Antigua to Up WTO Sanction Ante
On Friday, Antigua and Barbuda will go before the WTO to justify the $3.4 billion claim it filed against the US last month. But Mark Mendel, the attorney representing Antigua and Barbuda in their WTO dispute, explained earlier this week that this is just their preliminary claim. "The $3.4 billion is just what we're entitled to by virtue of them not having complied with the decision," Mendel said. They still have yet to file a claim that addresses the US withdrawal from the 1995 General Agreement on Trade in Services (GATS) treaty which allows international access to the US online gaming market. Although the dollar figure of the second claim has not been released, Mendel has said it will be at least as big as their initial claim, putting the total sanction tab at approximately $7 billion. The European Union has already filed its $15 billion claim against the US for withdrawing from GATS.
Antigua and Barbuda initially sought dispute resolution through the WTO in March 2003, stemming from US law that banned Antigua based companies like the World Sports Exchange from providing online gambling services to the US market. After a myriad of WTO panels, decisions and appeals, Antigua prevailed against the US in the WTO's final decision made in March 2007.

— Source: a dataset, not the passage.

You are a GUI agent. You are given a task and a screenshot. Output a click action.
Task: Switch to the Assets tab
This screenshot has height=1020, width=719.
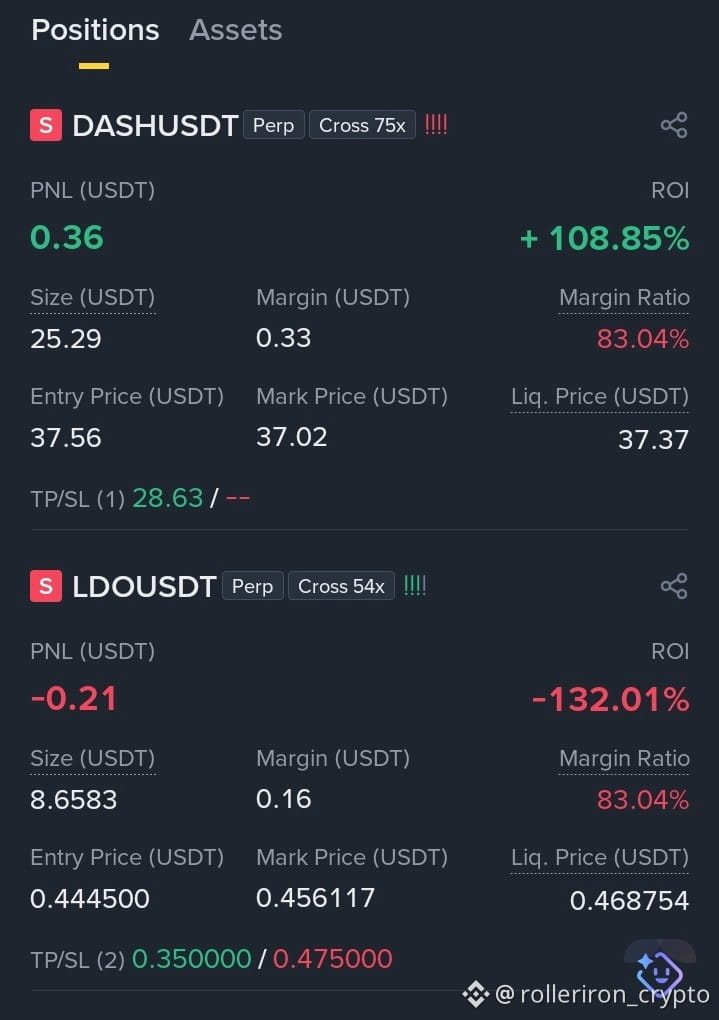point(236,30)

Antigua is the smallest nation ever to successfully litigate a WTO case in the organization's history. The fact that it defeated the WTO's largest nation member has many using 'David and Goliath' metaphors. But size may be more of an impediment for Antigua as it stakes its sanction claim. The US has already rejected the initial amount requested by Antigua as excessive, citing that the sanctions sought by Antigua is "several times higher than the island's annual gross domestic product of all goods and services." Mendel agrees that the sanction figures are "massive," but that it's not the size of the country that is germane, but rather the size of the damages to the industry. The damages were calculated by an international team of economists and were based on Antigua and Barbuda's market share, absent the breach by the US, of the mammoth global internet gaming market. Mendel added, "I think we're still in the driver's seat and I feel optimistic about it. It's tough and we're the smallest guys in the world taking on the biggest but I think we're doing well."